La diversità è insita nella abitudine. Il genere homo negli ultimi anni sta virando, non fa più quello per cui è nato. Non ci si muove più, non si corre. La vita si è allungata ma la qualità della stessa è diminuita. Non ci si nutre più, ma ci si alimenta. Quello che succede con il cibo e il movimento sta divorando anche le relazioni. Da piccole tribù dove la comunicazione e la relazione erano fondamentali, sempre più spesso ci segreghiamo in un mondo virtuale, incrementando vita sedentaria e alimentazione disordinata. Il circolo in questo modo diventa vizioso.

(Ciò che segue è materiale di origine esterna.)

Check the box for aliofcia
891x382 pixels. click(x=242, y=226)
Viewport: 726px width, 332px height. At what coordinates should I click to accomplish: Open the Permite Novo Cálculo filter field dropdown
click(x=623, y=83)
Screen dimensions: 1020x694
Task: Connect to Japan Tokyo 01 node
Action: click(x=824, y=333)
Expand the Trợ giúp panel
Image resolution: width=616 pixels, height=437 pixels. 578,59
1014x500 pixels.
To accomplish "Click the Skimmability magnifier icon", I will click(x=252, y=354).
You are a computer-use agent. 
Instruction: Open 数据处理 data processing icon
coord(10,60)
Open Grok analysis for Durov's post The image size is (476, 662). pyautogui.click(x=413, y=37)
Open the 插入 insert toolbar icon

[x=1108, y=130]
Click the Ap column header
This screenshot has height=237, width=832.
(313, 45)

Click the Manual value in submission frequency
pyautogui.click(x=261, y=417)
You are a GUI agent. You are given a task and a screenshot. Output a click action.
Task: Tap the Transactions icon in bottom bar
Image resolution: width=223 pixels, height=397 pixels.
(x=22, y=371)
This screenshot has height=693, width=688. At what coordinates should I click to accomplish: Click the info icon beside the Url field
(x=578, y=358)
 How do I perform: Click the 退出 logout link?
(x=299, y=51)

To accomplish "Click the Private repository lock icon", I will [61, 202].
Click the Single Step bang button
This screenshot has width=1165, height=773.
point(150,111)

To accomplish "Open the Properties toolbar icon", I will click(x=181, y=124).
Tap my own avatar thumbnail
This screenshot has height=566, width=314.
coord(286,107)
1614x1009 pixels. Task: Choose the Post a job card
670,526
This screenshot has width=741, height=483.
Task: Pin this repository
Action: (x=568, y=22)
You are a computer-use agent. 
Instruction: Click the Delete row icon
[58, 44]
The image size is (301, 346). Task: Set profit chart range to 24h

Forse dovremmo cominciare ad evolvere su questi paradigmi? Quello che ha funzionato per decine di migliaia di anni, ora, comincia a non funzionare più. In ogni caso ci vorranno altre decine di migliaia di anni per vedere un esito evolutivo che potrebbe anche non arrivare mai. Prima è probabile arrivi la nostra estinzione.

La soluzione

Fino a che non ci saremo evoluti in un nuova specie del genere homo (se mai accadrà), è importate continuare a comportarsi come l’evoluzione ci ha forgiato fino ad ora. La base di tutto è il movimento, quotidiano, senza soluzione di continuità. No sedie, no auto, no sedentarietà. E’ necessario muovere il culo insomma.

Non sarà facile vincere questa sfida, l’homo sapiens è la prima specie esistita sul pianeta che ha superato le leggi dell’evoluzione, grazie alla tecnologia. Quello che è stato vero fino ad ora non lo sarà ancora per molto, ma questa è un’altra storia.